Sánchez elude hablar de la posibilidad de revisar la ‘ley del sí es sí’ y dice que corresponde a tribunales y Fiscalía «unificar» doctrina

MADRID/BALI, 16 (SERVIMEDIA)

El presidente del Gobierno, Pedro Sánchez, eludió este miércoles pronunciarse sobre la idoneidad de revisar la Ley de Garantía de la Libertad Sexual, conocida como ‘ley del solo sí es sí’, tras quedar en evidencia que posibilita la rebaja de penas en algunos casos ya sentenciados, y se limitó a decir que ahora corresponde a los tribunales y la Fiscalía «unificar» doctrina.

A Sánchez se le preguntó sobre esta cuestión en una comparecencia ante los medios de comunicación tras la clausura de la Cumbre del G20 celebrada en Bali (Indonesia), horas después de que la ministra de Hacienda y vicesecretaria general del PSOE, María Jesús Montero, manifestara en el Senado que el Gobierno no descarta cambios en la norma.

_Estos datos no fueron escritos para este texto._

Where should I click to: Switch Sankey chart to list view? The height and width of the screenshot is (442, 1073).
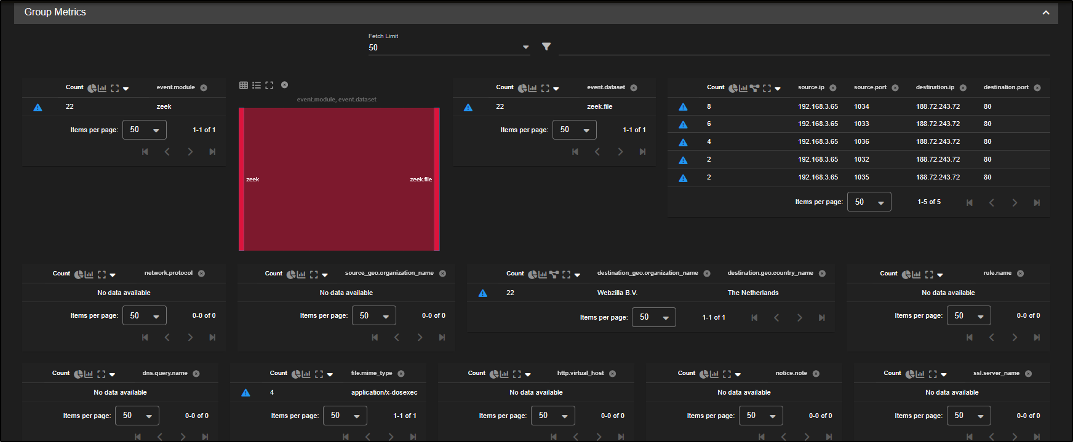pos(257,85)
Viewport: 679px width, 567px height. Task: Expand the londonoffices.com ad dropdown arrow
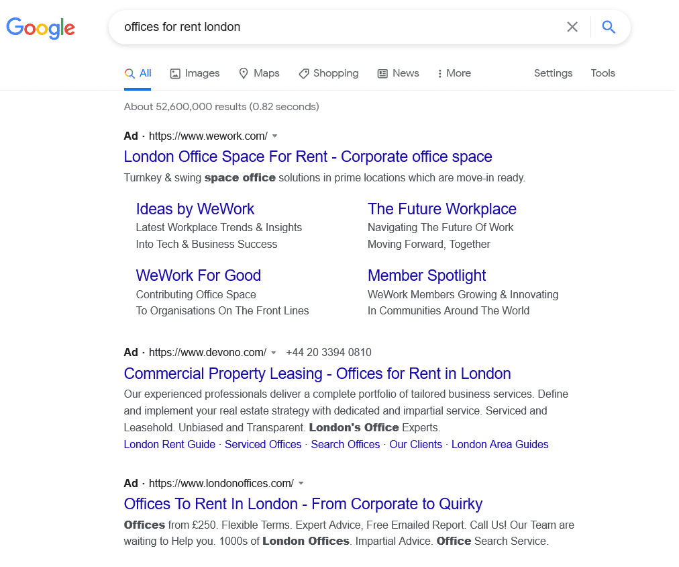[301, 483]
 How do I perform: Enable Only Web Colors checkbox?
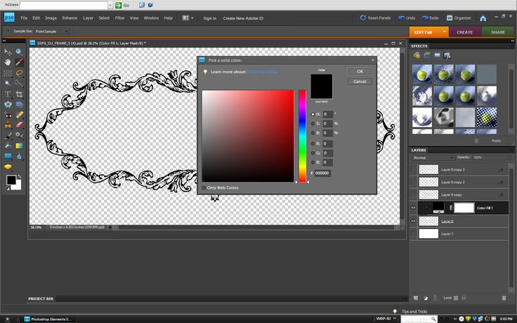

El jefe del Ejecutivo optó por no ahondar en esta polémica y puso el foco en el Poder Judicial, limitándose a decir que «ahora corresponde a los tribunales y la Fiscalía unificar esa doctrina, pero la finalidad de la ley es la de proteger a las mujeres y extender como agresión sexual cualquier tipo de delito sexual».

Incidió en esa tesis y aseguró que la voluntad del Legislativo y del Ejecutivo con esa ley fue la de «reforzar la seguridad de las mujeres» y se mostró convencido de que se trata de una norma «de vangurdia».

También se refirió a la reforma del Código Penal para eliminar el delito de sedición, aunque no contestó a las preguntas de los periodistas que le interpelaban sobre la posible revisión del delito de malversación.

Pedro Sánchez insistió en que con la desaparición de delito de sedición el Estado de derecho no se va a desmantelar, ya que el tipo de acciones que penaba continuarán tipificadas pero equiparándolas a los ordenamientos jurídicos de otras democracias europeas. Los delitos, aseguró, «de 2017 continúan tipificados» con la reforma que propone el Gobierno.

En cualquier caso, sobre Cataluña volvió a afirmar que cuando llegó al Gobierno heredó «un problemón» de convivencia y que la situación en la actualidad «es infinitamente mejor que en 2017». Y se mostró convencido que «con esta reforma» del Código Penal «damos un paso más hacia la concordia entre catalanes», por lo que pidió que se deje trabajar a los grupos parlamentarios.